Show HN: Agent File (.af) – A standard file format for serializing AI agents

github.com

5 points by wooders 5 days ago

Hi HN - We’re building Agent File (.af), which makes it possible to re-create the exact same agent (including memories, tools, message history, configs, etc.) across different machines.

A big difference between LLMs and agents is that agents have associated state: system prompts, editable memory (personality and user information), tool configurations (code and schemas), and LLM/embedding model settings. While you can run the same LLM as someone else by downloading the weights, there’s no “representation” of agents that allows you to re-create an instance of an agent across services.

Agent File (.af) is an open standard file format for serializing stateful agents. Originally designed for the Letta framework, .af is a human-readable representation of all the associated state of an agent to reproduce the exact behavior and memories.

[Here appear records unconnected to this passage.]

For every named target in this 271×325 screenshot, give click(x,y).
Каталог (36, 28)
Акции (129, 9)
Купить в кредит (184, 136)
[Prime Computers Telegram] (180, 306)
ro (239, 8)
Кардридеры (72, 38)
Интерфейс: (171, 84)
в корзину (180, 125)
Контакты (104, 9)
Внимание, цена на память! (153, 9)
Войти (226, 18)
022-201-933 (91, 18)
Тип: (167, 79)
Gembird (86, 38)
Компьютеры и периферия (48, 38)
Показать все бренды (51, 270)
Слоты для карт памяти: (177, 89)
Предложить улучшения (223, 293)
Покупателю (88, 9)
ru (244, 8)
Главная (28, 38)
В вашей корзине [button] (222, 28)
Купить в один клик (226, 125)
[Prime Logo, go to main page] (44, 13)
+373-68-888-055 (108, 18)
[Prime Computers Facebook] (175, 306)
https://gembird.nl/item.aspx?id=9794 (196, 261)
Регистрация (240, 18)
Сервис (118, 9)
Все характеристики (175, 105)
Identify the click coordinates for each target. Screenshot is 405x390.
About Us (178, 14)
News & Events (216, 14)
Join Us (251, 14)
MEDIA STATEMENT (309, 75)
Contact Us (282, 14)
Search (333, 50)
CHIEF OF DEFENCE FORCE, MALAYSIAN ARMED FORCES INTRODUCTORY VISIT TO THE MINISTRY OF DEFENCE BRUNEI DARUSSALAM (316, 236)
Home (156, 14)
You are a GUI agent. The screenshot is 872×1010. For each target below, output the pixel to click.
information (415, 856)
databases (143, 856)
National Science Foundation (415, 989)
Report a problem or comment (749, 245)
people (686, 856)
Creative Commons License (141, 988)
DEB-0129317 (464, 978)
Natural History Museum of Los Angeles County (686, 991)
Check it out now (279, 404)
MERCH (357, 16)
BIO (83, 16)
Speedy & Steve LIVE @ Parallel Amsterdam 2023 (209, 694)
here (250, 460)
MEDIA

To demonstrate .af, we also made a few example agents with download links to .af:

- MemGPT: An agent with memory management tools for infinite context, as described in the MemGPT paper Deep Research: A research agent with planning, search, and memory tools to enable writing deep research reports from iterative research

- Customer Support: A customer support agent that has dummy tools for handling order cancellations, looking up order status, and also memory

- Stateless Workflow: A stateless graph workflow agent (no memory and deterministic tool calling) that evaluates recruiting candidates and drafts emails

- Composio Tools: An example of an agent that uses a Composio tool to star a GitHub repository

pacjam 5 days ago

If you're interested in the full schema you can look at the Pydantic models here: https://github.com/letta-ai/letta/blob/main/letta/serialize_...

Agent File is intended to support "one thread" agents, ie agents that have an indefinite conversation/event history, even if the underlying in-context message history is limited. That's why there's a distinction between just "messages" and "in-context messages" (a subset of messages).